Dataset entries

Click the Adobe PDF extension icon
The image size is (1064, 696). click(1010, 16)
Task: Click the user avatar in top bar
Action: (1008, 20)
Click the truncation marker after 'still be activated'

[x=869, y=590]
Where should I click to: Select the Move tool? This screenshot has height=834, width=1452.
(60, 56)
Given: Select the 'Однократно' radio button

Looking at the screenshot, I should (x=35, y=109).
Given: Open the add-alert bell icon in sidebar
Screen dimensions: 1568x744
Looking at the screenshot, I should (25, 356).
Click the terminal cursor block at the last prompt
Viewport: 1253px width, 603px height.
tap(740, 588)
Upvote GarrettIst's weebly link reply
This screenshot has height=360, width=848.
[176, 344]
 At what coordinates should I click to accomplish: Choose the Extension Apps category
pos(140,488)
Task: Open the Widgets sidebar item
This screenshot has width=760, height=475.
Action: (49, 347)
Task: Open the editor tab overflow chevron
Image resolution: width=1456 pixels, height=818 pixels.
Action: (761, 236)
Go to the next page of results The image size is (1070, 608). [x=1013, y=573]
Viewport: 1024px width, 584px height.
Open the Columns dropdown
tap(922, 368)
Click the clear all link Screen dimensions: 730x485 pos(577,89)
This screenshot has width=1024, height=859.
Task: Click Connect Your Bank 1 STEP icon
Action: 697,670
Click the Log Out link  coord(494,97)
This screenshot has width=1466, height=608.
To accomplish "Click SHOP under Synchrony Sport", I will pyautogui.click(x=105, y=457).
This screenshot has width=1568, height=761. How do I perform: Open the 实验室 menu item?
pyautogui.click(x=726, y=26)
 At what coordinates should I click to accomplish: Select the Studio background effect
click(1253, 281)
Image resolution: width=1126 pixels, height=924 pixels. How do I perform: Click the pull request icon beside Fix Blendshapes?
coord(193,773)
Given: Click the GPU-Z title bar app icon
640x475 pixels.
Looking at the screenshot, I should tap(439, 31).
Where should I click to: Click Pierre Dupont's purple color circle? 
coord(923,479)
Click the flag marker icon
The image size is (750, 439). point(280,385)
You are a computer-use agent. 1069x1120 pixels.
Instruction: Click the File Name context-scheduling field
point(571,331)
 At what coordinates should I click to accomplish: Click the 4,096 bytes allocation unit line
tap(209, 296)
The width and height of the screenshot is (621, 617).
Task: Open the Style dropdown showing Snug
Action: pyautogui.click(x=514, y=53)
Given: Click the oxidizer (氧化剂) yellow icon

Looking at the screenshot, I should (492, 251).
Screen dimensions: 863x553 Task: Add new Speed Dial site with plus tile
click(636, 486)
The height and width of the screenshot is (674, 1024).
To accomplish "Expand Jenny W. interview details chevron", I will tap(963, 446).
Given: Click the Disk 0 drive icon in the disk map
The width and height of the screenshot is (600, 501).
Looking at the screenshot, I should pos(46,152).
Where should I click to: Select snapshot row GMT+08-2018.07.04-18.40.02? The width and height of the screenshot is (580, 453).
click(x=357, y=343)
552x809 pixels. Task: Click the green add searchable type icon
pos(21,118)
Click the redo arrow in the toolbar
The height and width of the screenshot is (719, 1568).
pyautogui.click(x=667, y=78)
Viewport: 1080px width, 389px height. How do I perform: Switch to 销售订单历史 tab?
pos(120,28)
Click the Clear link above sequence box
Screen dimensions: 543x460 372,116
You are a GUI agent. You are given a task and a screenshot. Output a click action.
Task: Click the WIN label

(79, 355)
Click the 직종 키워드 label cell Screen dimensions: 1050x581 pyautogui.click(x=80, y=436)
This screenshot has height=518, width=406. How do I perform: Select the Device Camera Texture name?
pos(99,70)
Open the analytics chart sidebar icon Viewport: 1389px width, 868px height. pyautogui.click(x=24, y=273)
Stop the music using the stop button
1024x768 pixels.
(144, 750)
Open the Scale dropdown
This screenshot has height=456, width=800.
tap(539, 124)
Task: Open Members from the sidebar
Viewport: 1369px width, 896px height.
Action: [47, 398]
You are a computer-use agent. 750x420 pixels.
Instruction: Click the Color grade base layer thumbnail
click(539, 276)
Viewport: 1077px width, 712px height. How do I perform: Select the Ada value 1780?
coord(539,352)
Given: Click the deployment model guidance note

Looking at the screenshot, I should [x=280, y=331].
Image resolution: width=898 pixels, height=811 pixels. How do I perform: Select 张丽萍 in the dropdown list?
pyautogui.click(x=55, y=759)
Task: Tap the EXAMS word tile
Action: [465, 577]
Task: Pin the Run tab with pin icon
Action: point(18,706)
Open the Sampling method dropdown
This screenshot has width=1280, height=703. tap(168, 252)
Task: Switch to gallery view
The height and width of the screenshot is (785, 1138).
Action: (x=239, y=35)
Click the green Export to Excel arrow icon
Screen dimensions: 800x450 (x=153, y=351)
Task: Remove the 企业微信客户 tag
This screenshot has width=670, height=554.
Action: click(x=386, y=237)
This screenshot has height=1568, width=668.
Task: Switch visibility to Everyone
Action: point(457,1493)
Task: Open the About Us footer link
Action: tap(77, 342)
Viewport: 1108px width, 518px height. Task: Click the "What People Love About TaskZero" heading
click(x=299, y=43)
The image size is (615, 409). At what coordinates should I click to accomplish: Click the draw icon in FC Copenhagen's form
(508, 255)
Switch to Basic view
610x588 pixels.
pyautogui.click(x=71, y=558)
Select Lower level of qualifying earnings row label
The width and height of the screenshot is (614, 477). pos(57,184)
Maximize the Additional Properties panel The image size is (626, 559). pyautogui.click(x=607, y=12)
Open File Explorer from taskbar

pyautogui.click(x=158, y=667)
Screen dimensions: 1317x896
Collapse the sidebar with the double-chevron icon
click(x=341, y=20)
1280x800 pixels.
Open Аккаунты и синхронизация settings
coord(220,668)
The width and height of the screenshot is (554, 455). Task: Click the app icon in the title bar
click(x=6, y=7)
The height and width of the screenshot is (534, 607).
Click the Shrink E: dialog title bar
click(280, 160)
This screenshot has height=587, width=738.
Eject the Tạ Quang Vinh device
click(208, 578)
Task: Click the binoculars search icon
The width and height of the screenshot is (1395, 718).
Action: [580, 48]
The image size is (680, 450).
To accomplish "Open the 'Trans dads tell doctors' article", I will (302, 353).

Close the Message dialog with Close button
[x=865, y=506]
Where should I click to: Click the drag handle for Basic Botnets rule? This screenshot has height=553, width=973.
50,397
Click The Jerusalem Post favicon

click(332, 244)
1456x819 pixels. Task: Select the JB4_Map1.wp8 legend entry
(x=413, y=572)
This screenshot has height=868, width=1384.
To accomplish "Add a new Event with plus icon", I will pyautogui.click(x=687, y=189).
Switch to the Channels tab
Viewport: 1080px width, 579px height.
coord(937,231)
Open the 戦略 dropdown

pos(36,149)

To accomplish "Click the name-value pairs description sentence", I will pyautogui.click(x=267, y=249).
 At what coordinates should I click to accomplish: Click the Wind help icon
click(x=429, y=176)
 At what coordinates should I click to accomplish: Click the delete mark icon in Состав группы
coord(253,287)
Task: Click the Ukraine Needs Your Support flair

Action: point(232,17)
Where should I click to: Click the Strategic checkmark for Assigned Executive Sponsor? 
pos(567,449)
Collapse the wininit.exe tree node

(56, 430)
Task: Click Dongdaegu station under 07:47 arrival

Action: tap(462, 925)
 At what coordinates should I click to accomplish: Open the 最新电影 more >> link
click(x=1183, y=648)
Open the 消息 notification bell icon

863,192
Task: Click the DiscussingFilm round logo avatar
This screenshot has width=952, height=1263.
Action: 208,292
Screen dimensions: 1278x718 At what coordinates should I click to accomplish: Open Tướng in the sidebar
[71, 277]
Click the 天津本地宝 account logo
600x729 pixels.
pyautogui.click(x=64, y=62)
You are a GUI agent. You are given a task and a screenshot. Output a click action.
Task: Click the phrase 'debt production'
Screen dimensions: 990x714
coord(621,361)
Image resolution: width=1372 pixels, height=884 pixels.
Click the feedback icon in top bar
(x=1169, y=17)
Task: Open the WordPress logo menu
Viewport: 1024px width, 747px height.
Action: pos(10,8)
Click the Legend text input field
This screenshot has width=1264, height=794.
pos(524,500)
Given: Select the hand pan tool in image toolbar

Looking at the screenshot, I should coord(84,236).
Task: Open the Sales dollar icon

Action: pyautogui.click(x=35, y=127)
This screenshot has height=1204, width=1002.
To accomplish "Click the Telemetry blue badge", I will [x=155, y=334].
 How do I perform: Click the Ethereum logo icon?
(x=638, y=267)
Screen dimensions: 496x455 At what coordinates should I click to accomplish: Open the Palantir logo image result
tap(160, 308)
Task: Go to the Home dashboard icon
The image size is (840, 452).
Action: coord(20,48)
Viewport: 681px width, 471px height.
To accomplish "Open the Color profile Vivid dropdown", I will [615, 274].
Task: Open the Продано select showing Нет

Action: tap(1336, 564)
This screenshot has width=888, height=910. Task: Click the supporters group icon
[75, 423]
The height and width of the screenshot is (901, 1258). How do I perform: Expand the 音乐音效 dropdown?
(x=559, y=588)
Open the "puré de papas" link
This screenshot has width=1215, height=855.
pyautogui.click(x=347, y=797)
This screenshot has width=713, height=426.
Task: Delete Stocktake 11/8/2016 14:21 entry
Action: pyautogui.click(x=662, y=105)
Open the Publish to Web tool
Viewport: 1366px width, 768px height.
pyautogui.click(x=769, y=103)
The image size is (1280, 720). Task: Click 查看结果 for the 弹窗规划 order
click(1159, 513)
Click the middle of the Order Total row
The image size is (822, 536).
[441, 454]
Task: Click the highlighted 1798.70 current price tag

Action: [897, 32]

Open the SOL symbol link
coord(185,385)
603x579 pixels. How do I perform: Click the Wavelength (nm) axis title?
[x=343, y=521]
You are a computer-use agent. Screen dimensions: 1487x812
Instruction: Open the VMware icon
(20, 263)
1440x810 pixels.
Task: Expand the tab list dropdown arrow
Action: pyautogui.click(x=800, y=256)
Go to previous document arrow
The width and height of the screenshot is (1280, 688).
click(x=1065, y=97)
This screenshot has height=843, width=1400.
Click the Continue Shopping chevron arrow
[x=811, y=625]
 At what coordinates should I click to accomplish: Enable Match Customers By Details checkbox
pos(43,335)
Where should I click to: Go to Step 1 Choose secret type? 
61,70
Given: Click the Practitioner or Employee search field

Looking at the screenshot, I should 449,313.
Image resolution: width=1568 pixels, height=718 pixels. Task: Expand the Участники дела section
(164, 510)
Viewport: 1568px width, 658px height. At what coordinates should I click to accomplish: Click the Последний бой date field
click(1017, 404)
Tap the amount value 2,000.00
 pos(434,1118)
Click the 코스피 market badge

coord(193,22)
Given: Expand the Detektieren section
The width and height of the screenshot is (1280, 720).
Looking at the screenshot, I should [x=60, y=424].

TASK PROMPT: Proceeding from the line containing "Viewport: 1080px width, 389px" through the line containing "You are a computer-use agent. 750x420 pixels.", transcribe the lines above exactly, both end lines included.

FINAL ANSWER:
Viewport: 1080px width, 389px height. How do I perform: Switch to 销售订单历史 tab?
pos(120,28)
Click the Clear link above sequence box
Screen dimensions: 543x460 372,116
You are a GUI agent. You are given a task and a screenshot. Output a click action.
Task: Click the WIN label

(79, 355)
Click the 직종 키워드 label cell Screen dimensions: 1050x581 pyautogui.click(x=80, y=436)
This screenshot has height=518, width=406. How do I perform: Select the Device Camera Texture name?
pos(99,70)
Open the analytics chart sidebar icon Viewport: 1389px width, 868px height. pyautogui.click(x=24, y=273)
Stop the music using the stop button
1024x768 pixels.
(144, 750)
Open the Scale dropdown
This screenshot has height=456, width=800.
tap(539, 124)
Task: Open Members from the sidebar
Viewport: 1369px width, 896px height.
Action: [47, 398]
You are a computer-use agent. 750x420 pixels.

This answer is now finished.